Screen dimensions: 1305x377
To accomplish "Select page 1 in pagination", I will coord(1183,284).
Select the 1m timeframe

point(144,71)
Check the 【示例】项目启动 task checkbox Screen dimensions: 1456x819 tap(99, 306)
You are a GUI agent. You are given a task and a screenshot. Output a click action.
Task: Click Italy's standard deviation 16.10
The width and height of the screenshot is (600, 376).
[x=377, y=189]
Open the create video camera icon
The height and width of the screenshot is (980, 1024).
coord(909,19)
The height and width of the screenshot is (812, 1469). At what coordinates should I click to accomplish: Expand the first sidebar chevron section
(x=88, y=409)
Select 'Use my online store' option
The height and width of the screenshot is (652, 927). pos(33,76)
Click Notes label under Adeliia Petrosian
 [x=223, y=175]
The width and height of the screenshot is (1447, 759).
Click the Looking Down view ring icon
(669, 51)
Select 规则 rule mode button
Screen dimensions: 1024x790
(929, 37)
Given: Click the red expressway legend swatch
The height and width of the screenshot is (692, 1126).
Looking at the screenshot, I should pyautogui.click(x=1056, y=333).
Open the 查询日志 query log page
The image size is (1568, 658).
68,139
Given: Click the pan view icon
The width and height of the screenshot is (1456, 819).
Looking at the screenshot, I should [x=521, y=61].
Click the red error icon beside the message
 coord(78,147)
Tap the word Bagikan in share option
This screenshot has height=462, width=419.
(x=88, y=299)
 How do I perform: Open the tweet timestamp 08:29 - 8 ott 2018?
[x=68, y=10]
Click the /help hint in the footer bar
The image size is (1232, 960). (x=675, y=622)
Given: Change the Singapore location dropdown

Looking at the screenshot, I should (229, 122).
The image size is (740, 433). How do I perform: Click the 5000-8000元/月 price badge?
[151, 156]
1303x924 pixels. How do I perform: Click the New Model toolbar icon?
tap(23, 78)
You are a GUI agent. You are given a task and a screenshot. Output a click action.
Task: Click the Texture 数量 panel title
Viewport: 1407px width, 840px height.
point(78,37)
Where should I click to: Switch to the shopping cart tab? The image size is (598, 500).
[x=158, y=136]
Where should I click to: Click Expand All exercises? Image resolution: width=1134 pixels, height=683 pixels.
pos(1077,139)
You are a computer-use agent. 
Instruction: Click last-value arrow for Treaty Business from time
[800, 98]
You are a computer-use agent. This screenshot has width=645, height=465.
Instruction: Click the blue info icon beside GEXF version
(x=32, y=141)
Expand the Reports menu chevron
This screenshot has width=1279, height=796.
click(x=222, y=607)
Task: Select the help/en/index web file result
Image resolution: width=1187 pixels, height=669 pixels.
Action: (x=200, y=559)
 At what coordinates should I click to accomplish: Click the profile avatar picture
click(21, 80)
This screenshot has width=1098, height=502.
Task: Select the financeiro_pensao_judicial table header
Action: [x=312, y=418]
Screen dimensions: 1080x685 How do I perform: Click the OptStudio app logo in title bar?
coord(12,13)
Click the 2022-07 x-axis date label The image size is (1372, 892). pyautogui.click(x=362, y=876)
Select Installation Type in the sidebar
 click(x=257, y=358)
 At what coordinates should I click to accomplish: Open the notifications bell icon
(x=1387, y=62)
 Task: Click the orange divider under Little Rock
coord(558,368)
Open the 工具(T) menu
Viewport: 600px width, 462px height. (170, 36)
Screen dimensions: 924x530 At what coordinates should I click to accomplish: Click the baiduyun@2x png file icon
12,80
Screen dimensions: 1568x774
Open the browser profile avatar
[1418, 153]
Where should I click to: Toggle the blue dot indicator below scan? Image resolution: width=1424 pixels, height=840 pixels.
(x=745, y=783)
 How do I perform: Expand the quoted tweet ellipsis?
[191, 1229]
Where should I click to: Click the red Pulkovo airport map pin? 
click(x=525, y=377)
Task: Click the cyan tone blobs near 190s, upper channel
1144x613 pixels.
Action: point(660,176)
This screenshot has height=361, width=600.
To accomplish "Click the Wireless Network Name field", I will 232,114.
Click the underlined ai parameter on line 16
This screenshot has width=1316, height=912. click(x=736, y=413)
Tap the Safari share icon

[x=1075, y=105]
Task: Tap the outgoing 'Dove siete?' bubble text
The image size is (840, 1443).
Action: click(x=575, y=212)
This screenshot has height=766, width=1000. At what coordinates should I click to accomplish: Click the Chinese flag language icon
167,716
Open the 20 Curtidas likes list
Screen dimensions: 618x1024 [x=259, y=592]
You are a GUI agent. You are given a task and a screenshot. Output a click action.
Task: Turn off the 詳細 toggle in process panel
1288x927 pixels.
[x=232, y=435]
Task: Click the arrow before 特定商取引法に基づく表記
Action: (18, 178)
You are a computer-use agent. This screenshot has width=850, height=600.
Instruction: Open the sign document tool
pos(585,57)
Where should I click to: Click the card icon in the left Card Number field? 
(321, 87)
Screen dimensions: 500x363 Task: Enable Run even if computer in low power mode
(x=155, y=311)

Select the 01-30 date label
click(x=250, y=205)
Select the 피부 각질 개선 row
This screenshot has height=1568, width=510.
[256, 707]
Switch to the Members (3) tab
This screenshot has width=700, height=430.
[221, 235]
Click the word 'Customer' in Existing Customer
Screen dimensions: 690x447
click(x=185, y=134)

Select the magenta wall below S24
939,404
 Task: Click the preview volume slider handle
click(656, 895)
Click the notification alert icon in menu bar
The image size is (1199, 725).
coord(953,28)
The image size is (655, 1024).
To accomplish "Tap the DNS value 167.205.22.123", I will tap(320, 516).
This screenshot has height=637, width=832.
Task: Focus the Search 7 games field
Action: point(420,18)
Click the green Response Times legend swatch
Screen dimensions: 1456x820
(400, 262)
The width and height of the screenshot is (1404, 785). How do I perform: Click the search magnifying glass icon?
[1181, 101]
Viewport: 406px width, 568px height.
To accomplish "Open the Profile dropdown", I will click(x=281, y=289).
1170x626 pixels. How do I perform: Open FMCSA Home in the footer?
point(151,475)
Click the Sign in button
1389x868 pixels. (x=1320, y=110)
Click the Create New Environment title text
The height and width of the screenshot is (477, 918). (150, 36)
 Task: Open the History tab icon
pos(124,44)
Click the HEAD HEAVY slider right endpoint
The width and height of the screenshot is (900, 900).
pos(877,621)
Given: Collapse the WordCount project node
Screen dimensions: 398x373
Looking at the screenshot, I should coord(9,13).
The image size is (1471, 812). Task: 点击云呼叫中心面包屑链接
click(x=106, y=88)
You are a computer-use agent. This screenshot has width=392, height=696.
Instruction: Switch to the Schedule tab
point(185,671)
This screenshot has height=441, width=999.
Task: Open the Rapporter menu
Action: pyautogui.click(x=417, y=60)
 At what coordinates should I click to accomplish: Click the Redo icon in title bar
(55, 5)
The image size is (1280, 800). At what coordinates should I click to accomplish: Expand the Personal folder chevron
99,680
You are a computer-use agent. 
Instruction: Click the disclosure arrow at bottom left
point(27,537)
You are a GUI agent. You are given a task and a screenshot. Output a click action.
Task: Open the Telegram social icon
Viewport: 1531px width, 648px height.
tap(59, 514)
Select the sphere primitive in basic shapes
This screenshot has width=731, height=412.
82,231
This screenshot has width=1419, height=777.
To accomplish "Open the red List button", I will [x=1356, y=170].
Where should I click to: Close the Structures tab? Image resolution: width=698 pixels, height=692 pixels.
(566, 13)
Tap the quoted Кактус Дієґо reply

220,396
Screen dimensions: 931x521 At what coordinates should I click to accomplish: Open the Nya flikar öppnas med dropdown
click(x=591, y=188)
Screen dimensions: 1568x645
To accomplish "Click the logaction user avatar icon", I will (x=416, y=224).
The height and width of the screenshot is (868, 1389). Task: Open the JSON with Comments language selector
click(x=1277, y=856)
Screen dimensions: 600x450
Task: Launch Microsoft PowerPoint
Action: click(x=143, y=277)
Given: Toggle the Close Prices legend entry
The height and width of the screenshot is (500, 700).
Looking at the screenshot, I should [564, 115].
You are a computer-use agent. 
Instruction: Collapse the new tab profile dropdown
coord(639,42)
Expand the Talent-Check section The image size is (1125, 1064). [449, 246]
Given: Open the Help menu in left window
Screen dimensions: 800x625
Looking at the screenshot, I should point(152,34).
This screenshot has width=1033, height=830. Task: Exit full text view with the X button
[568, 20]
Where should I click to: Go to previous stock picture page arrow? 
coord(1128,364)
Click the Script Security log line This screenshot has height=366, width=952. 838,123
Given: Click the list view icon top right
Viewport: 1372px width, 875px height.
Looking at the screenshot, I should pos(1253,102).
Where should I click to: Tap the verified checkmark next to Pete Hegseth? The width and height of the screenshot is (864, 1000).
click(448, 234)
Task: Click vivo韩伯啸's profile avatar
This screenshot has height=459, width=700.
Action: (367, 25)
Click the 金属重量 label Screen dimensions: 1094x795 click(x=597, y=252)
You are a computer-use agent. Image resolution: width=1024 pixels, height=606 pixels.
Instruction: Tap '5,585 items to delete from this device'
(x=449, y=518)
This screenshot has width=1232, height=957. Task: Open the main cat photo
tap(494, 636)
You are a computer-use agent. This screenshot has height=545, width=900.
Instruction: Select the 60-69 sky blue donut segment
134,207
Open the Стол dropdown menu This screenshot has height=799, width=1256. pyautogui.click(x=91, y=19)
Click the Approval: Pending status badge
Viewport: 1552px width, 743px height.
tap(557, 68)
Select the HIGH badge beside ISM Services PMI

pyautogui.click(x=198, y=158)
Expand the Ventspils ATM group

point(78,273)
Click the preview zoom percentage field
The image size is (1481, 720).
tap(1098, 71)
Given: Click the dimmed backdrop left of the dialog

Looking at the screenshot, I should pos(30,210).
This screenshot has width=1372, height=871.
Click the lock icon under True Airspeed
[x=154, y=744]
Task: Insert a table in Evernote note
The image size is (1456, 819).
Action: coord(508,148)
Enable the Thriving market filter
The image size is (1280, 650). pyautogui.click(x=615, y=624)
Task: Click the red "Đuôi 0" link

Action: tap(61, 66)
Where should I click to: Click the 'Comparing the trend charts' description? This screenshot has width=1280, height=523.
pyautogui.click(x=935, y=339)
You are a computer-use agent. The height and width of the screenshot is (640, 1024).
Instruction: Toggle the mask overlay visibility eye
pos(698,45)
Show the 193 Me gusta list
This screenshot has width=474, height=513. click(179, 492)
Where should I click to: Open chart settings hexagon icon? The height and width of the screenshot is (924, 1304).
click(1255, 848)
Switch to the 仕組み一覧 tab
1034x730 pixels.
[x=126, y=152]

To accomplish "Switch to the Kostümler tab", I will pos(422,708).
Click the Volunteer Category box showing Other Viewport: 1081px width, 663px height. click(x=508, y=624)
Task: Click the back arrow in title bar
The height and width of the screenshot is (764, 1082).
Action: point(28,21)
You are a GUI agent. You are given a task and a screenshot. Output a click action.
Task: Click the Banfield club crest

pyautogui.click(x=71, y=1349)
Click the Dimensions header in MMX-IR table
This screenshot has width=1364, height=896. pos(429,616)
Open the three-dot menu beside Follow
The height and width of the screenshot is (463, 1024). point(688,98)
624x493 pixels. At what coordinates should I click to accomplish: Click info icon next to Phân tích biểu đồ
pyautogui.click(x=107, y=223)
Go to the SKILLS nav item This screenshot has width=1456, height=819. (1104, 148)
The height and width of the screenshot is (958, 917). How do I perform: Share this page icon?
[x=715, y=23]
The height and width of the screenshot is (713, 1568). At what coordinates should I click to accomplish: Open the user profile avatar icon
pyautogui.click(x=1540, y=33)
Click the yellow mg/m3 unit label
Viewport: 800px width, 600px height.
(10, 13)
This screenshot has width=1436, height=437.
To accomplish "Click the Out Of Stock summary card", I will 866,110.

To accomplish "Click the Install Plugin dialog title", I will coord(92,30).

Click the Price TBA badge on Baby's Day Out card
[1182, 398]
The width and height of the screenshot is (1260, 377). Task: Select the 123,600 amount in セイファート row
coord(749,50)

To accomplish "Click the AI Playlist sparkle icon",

*To do*:
Format as a JSON list of strings, one per line with blank lines omitted, the listing lines starting with the line containing "Where should I click to: Toggle" and going on through the line containing "Screen dimensions: 618x1024 [x=259, y=592]".

*Task output*:
[
  "Where should I click to: Toggle the blue dot indicator below scan? Image resolution: width=1424 pixels, height=840 pixels.",
  "(x=745, y=783)",
  " How do I perform: Expand the quoted tweet ellipsis?",
  "[191, 1229]",
  "Where should I click to: Click the red Pulkovo airport map pin? ",
  "click(x=525, y=377)",
  "Task: Click the cyan tone blobs near 190s, upper channel",
  "1144x613 pixels.",
  "Action: point(660,176)",
  "This screenshot has height=361, width=600.",
  "To accomplish \"Click the Wireless Network Name field\", I will 232,114.",
  "Click the underlined ai parameter on line 16",
  "This screenshot has width=1316, height=912. click(x=736, y=413)",
  "Tap the Safari share icon",
  "[x=1075, y=105]",
  "Task: Tap the outgoing 'Dove siete?' bubble text",
  "The image size is (840, 1443).",
  "Action: click(x=575, y=212)",
  "This screenshot has height=766, width=1000. At what coordinates should I click to accomplish: Click the Chinese flag language icon",
  "167,716",
  "Open the 20 Curtidas likes list",
  "Screen dimensions: 618x1024 [x=259, y=592]"
]